When we made the trip to the library and I was trying to think of one of my favorite books, at first nothing came to mind. I had so many books I liked throughout my childhood. I was always an avid reader. I had decided that I would say one of my favorite books was either James and the Giant Peach, or the BFG both written by Roald Dahl. I remember having them read to me in class, and when I got a bit older I read them both to myself. I know with the BFG I signed it out of the library quite frequently. I am not too sure what it was about that book, I liked so much, I think it might have been the story line.

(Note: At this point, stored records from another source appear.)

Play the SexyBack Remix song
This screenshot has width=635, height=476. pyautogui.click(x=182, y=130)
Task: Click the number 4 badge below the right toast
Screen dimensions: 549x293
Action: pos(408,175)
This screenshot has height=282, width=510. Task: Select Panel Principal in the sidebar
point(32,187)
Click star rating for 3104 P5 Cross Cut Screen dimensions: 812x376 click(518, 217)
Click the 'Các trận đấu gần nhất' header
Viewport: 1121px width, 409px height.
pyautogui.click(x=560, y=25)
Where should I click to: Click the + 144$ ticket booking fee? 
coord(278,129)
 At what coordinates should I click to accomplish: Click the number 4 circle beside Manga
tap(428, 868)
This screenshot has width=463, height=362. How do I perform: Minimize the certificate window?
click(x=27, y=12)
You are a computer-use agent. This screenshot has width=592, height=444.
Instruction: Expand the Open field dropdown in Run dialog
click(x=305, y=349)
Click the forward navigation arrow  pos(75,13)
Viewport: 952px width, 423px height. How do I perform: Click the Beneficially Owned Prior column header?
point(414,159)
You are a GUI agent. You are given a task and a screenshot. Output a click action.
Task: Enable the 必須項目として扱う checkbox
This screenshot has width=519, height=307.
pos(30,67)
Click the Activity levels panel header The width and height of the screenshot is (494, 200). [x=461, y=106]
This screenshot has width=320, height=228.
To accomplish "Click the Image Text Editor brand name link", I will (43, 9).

However, sitting here now, I remember a book I think I liked even more than the Rohald Dahl series. When I was growing up one of my all time favorite books was the Secret Garden by Frances Hodgson Burnett. I can't even count the number of times I signed that book out from either the school library or the public library. I remember I would just curl up either in a chair or in bed, and read the book for hours. I loved the idea of the secret garden. There was so much life beyond those walls. Even though I knew how the book ended, and what happened throughout, I always got excited, and couldn't put the book down. Years later when taking a children's literature course, I couldn't have been happier to see that this book was on the reading list. And I still had that feeling of excitement. I remember curling up with the book and not wanting to put it down.
Sometimes when I read a book, I will wish that movie producers would make it into a movie. So when The Secret Garden was released on the big screen I remember being very excited. I did enjoy the movie, but I remember being disappointed with some parts because it was not like the book. But my theory is, the book is always better.
So for those of you who have read this book before I would be interested to hear your thoughts and opinions on it. And those of you who have not I highly reccommened it. It will take you back to wanting to be a little kid again!